- _PROBLEM_: Beginning with the line that has "Task: Click the Сохранить всё button", write out each line down to the end of the records below exactly, and include no pictures.

- _DATA SECTION_:
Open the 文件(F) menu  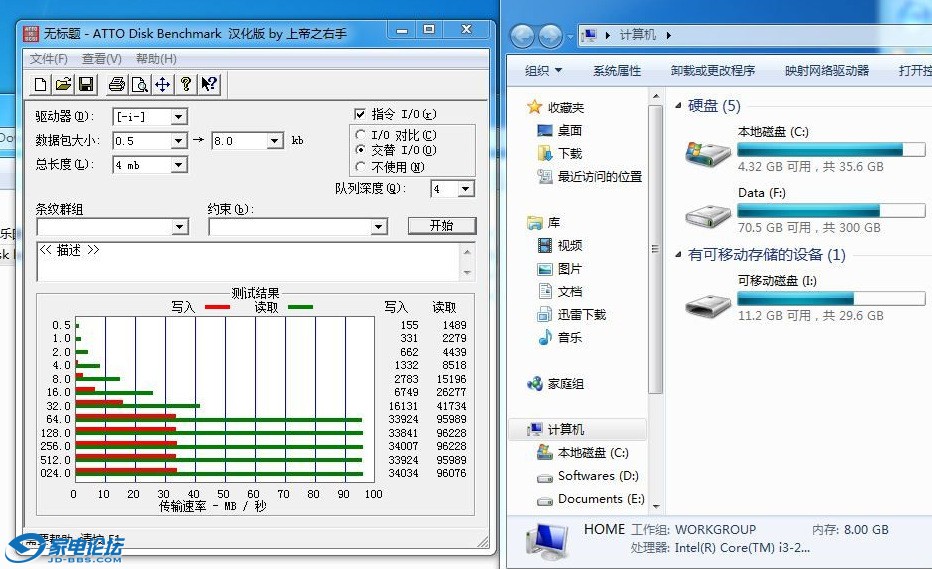click(x=49, y=59)
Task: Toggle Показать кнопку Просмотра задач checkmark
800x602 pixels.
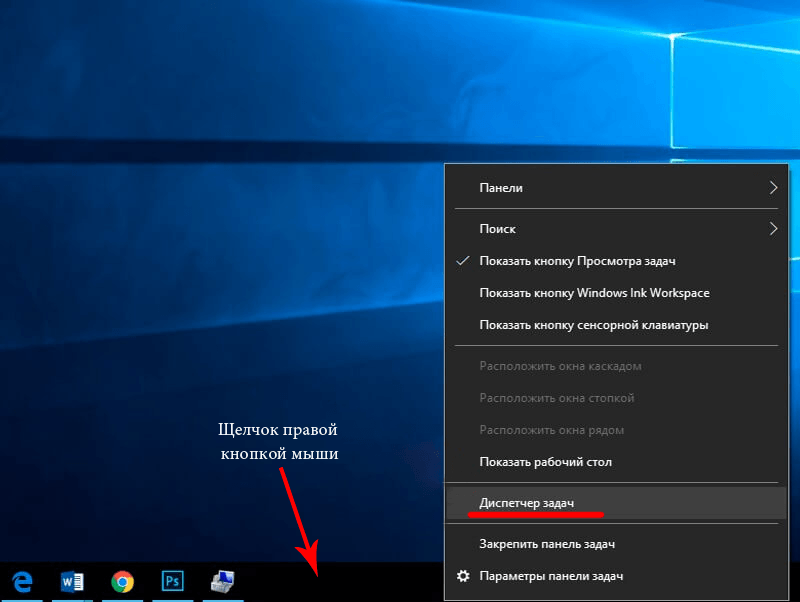Action: 463,261
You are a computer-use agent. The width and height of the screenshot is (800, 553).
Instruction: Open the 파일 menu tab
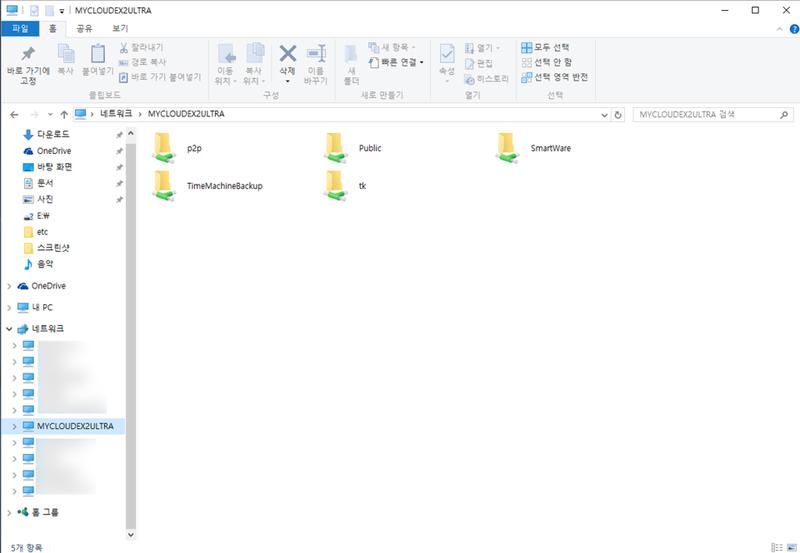(x=20, y=29)
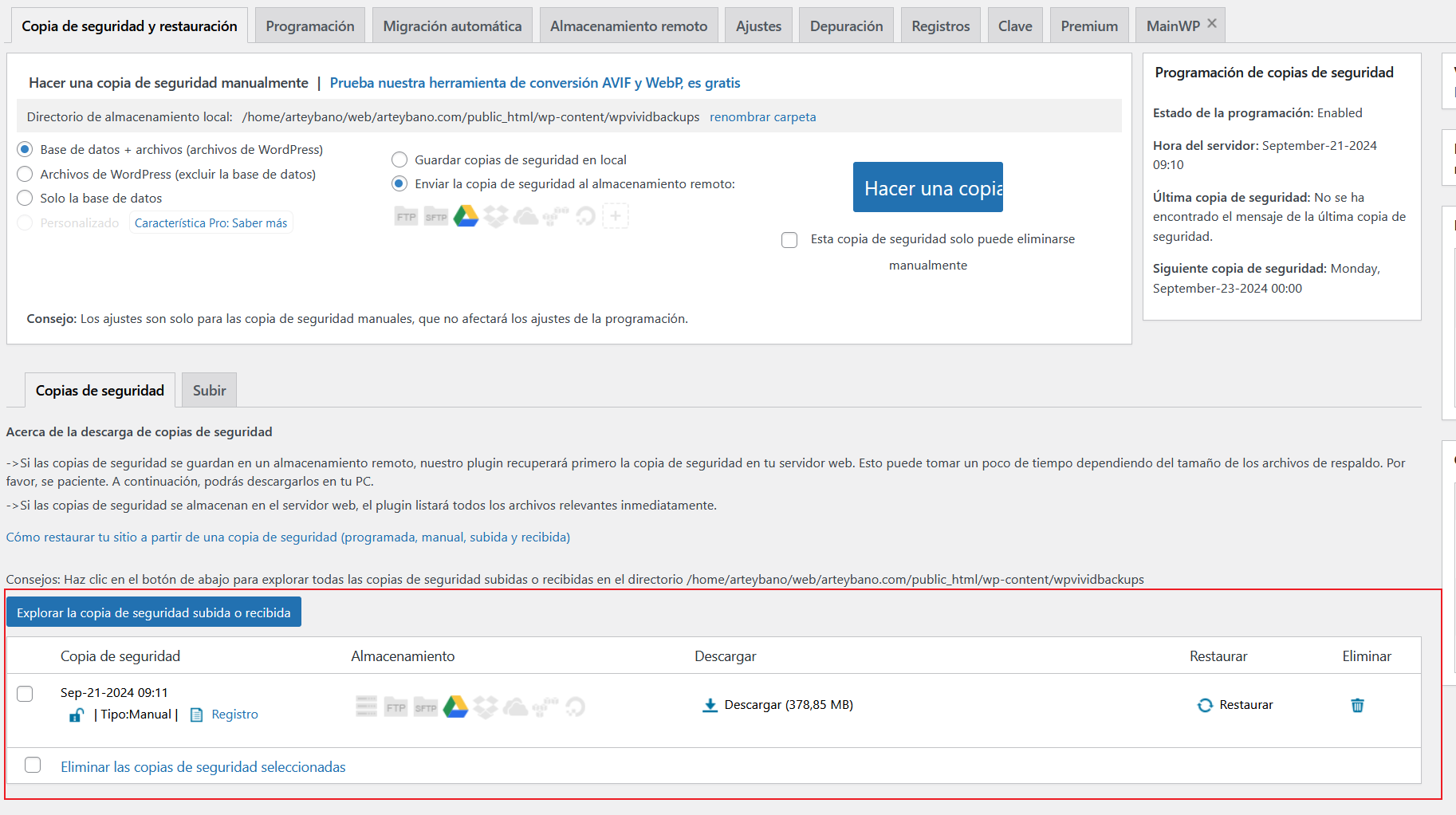Click the Dropbox icon under remote storage option
The image size is (1456, 815).
click(496, 216)
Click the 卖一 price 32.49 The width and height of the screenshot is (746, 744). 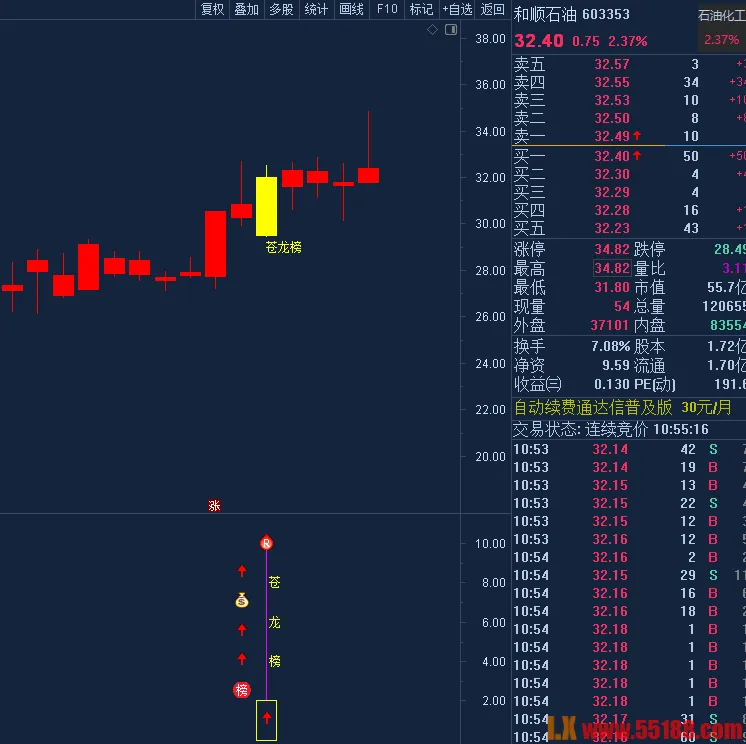point(612,136)
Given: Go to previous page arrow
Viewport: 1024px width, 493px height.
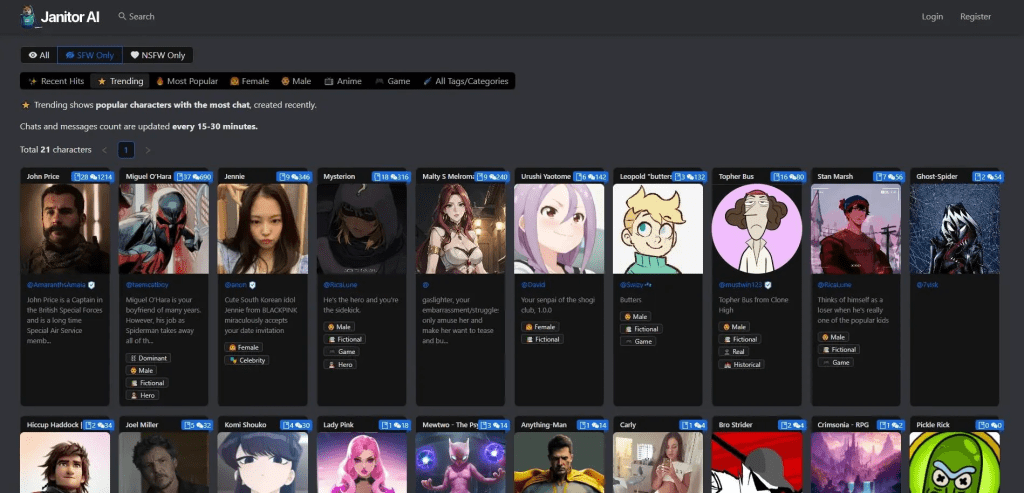Looking at the screenshot, I should click(104, 150).
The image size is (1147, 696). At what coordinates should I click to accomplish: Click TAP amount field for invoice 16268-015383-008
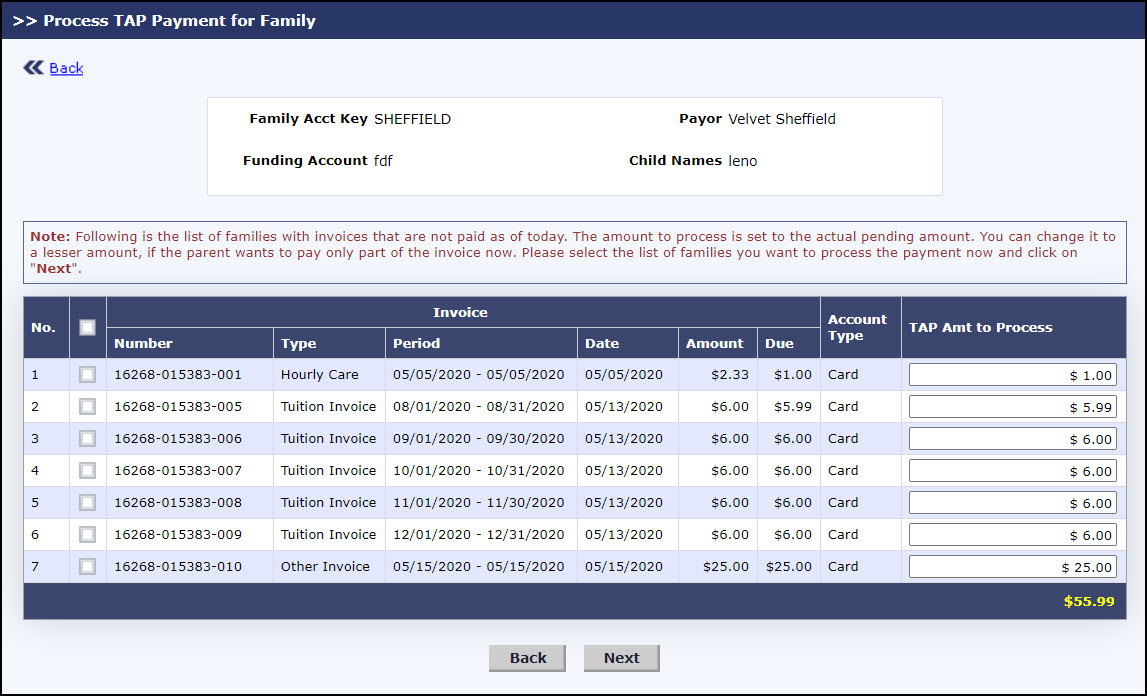tap(1012, 503)
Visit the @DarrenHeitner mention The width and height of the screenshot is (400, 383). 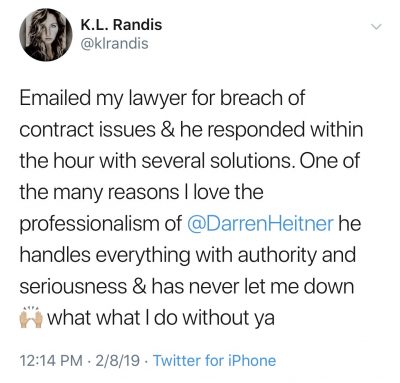coord(260,223)
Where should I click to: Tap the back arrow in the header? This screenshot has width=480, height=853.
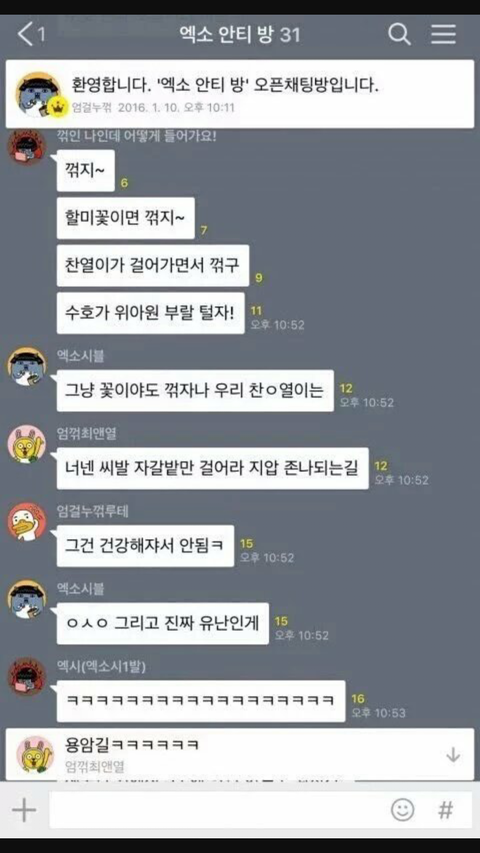25,35
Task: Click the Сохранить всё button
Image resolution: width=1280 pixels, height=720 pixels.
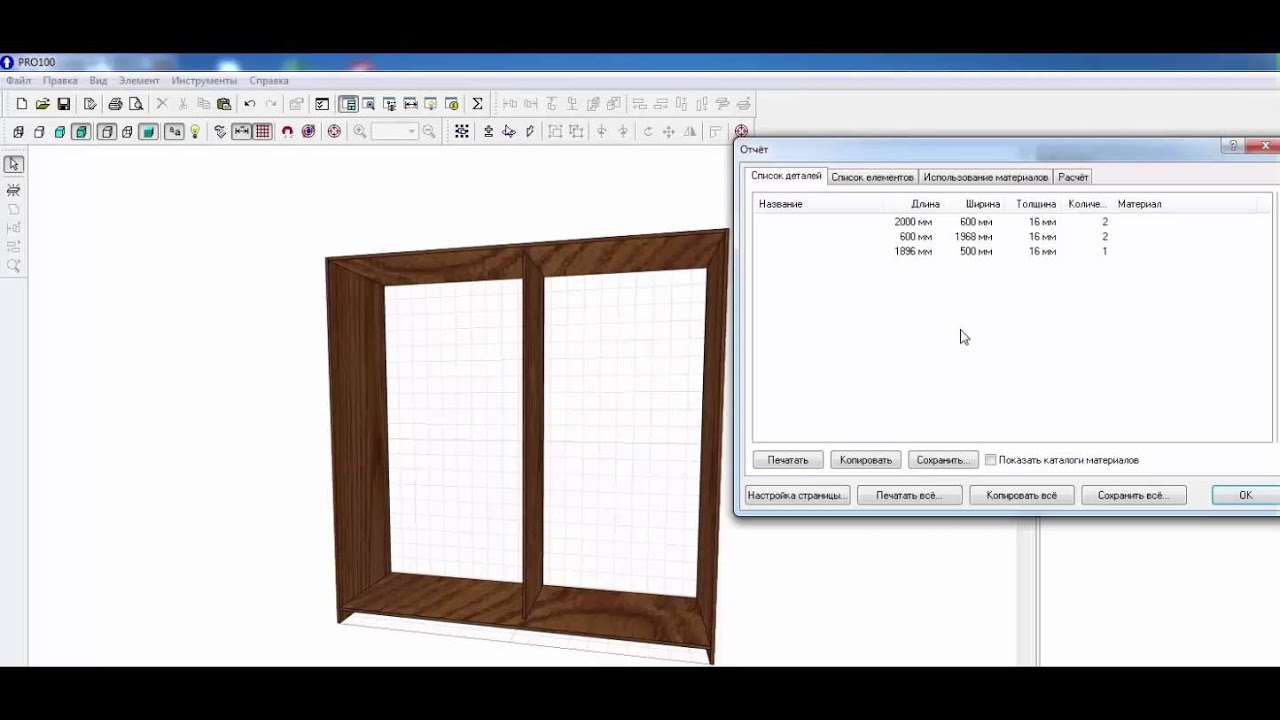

- _ANSWER_:
Task: Click the Сохранить всё button
Image resolution: width=1280 pixels, height=720 pixels.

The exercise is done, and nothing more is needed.